At the Independence Square in front of the Sultan Abdul Samad Building or since 1985 in various Malaysian state capitals and in Putrajaya since 2003, a stage is set for the guests and government and military personnel and officials in attendance. The Prime Minister of Malaysia and the Deputy Prime Minister are also there at this time. The Royal Malay Regiment or another military unit of the three services of the Malaysian Armed Forces (sometimes with the Mounted Ceremonial Squadron, Royal Armoured Corps) prepares to fulfill its duties as the Guard of Honour Company, with a military band joining them.

In some venues and in Kuala Lumpur, a human graphic display is also being readied, and members of Soka Gakkai Malaysia, by then now formed on the parade grounds or on the streets, prepares its field presentation by forming the Flag of Malaysia on the parade square. An instrumental ensemble of Malaysian ethnic percussion also readies their performances much later.

Arrival of the Sovereigns
At 8:00 in the morning, HM the Yang di-Pertuan Agong and HM the Raja Permaisuri Agong arrive at the venue, accompanied by a Royal Procession by members of the Royal Malaysian Police and the Mounted Ceremonial Squadron, RAC. The Guard of Honor Company, now at attention, renders a Royal Salute to the Sovereigns (in light of the Yang di-Pertuan Agong's responsibilities as Supreme Commander in Chief of the Armed Forces), the unit Colors of the GOH battalion (Sovereign's and Regimental) are dipped and the National Anthem, Negaraku, is played by the military band.
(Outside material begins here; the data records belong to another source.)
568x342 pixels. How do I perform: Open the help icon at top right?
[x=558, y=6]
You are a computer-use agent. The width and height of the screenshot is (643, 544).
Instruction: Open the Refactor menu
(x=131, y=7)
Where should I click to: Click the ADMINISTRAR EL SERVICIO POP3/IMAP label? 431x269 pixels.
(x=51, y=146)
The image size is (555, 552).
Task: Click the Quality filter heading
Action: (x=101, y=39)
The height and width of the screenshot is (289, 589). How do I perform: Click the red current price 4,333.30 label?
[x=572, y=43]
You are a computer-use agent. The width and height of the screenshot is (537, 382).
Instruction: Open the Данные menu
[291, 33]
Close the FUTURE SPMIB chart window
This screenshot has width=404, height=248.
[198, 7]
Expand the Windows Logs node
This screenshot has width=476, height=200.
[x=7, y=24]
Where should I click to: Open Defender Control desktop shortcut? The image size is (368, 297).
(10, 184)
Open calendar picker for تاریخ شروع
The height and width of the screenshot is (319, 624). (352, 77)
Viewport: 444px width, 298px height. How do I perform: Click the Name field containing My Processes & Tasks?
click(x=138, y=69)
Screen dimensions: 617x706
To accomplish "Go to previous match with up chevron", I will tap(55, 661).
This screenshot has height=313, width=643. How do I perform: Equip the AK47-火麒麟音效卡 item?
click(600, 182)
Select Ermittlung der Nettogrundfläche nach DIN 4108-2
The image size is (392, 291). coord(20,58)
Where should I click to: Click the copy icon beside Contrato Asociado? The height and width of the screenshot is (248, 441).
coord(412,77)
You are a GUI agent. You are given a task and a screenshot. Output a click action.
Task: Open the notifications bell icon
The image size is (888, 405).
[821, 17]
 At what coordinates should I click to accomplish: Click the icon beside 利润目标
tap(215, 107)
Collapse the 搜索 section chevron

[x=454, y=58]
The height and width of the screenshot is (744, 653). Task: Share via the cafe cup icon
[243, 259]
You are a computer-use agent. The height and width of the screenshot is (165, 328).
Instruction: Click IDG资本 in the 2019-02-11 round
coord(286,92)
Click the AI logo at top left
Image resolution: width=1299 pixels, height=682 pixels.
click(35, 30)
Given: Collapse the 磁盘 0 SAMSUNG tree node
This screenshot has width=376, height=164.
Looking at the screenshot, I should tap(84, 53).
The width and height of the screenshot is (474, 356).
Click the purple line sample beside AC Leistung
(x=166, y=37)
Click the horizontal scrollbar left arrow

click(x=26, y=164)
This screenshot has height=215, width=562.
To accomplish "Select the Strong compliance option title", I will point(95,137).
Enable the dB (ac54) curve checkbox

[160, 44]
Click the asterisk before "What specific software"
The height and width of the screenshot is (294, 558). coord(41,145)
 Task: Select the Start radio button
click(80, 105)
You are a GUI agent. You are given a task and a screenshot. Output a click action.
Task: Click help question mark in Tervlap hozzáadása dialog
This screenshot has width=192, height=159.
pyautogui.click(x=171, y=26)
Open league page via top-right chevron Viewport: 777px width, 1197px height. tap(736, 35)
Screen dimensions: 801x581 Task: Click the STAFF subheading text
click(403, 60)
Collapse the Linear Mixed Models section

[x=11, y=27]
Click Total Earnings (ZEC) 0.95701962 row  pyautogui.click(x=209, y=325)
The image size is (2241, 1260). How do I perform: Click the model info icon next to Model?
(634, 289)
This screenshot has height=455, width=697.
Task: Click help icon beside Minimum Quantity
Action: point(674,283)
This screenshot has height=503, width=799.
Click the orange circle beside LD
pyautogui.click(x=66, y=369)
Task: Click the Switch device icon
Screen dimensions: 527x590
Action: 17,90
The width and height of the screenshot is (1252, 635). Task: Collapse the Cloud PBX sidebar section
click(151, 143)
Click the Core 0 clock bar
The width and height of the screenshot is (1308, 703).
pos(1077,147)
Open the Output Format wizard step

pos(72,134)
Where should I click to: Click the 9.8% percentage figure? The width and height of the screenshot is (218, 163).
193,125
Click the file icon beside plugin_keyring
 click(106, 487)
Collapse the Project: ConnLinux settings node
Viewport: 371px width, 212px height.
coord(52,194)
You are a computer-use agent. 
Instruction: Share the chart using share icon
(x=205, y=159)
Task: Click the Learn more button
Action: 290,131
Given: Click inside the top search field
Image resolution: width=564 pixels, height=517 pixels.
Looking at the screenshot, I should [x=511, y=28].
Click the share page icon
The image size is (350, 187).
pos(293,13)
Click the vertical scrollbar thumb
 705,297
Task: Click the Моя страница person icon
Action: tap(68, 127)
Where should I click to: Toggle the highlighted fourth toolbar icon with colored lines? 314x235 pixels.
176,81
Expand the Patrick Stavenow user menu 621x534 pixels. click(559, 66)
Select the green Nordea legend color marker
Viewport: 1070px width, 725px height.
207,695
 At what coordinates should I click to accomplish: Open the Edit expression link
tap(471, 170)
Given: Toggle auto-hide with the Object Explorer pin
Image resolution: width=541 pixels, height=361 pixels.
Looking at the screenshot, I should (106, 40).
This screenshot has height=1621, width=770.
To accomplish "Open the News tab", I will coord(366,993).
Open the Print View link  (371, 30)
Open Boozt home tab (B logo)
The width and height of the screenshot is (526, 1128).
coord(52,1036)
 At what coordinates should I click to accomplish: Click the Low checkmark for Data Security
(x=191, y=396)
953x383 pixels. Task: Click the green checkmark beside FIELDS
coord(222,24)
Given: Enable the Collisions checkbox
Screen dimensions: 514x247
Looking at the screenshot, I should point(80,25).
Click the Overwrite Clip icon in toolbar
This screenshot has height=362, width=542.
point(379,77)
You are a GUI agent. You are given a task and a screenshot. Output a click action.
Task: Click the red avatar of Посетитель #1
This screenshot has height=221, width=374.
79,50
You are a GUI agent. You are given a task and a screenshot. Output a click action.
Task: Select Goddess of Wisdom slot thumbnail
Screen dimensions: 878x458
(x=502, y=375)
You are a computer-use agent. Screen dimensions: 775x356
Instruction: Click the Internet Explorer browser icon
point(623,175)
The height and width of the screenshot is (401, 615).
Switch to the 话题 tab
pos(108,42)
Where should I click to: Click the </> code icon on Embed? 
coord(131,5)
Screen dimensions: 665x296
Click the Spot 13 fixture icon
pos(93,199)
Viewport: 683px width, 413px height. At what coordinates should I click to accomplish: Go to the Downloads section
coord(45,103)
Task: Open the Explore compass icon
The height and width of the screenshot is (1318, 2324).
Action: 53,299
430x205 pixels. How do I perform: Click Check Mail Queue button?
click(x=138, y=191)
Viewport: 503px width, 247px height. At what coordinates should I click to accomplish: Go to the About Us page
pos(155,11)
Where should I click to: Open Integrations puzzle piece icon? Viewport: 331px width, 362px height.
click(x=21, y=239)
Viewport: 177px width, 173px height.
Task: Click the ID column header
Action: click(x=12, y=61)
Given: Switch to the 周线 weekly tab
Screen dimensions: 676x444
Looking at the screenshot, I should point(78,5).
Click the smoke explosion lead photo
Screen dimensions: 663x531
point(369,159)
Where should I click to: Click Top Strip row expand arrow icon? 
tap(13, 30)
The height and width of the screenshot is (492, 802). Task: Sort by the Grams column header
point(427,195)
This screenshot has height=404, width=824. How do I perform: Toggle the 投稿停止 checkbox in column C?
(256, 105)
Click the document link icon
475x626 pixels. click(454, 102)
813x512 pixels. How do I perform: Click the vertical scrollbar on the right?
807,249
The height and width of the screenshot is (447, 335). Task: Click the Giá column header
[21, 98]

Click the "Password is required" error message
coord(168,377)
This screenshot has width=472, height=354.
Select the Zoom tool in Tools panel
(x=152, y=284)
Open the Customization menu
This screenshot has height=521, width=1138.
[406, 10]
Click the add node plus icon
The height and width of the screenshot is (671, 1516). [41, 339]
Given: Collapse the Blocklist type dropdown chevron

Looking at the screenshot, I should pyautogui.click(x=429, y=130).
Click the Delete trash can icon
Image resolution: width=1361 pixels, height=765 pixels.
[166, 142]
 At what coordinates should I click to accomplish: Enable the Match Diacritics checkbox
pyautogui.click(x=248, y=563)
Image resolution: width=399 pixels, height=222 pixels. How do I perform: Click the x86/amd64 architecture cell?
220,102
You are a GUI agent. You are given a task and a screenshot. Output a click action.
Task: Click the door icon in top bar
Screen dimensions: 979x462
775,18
After this, the GOH does shoulder and then order arms. The GOH commander then salutes his sword and then reports to the Yang di-Pertuan Agong that the GOH is ready for inspection.

Royal Inspection
By the time the inspection starts the slow Menjunjung Duli march is played. The Yang di-Pertuan Agong inspects the GOH Company and salutes its Sovereign's and Regimental Colours.

When it ends, the GOH commander then reports the end of the inspection and asks for the GOH to march past, and later orders the company for the Royal Salute. The National Anthem is then played again and the Colours are again dipped in the presence of the Sovereigns. The human graphic display by then shows "Daulat Tuanku" (Long Live the King) written on it. After this, the GOH Company executes shoulder arms and turn right and then perform a march past.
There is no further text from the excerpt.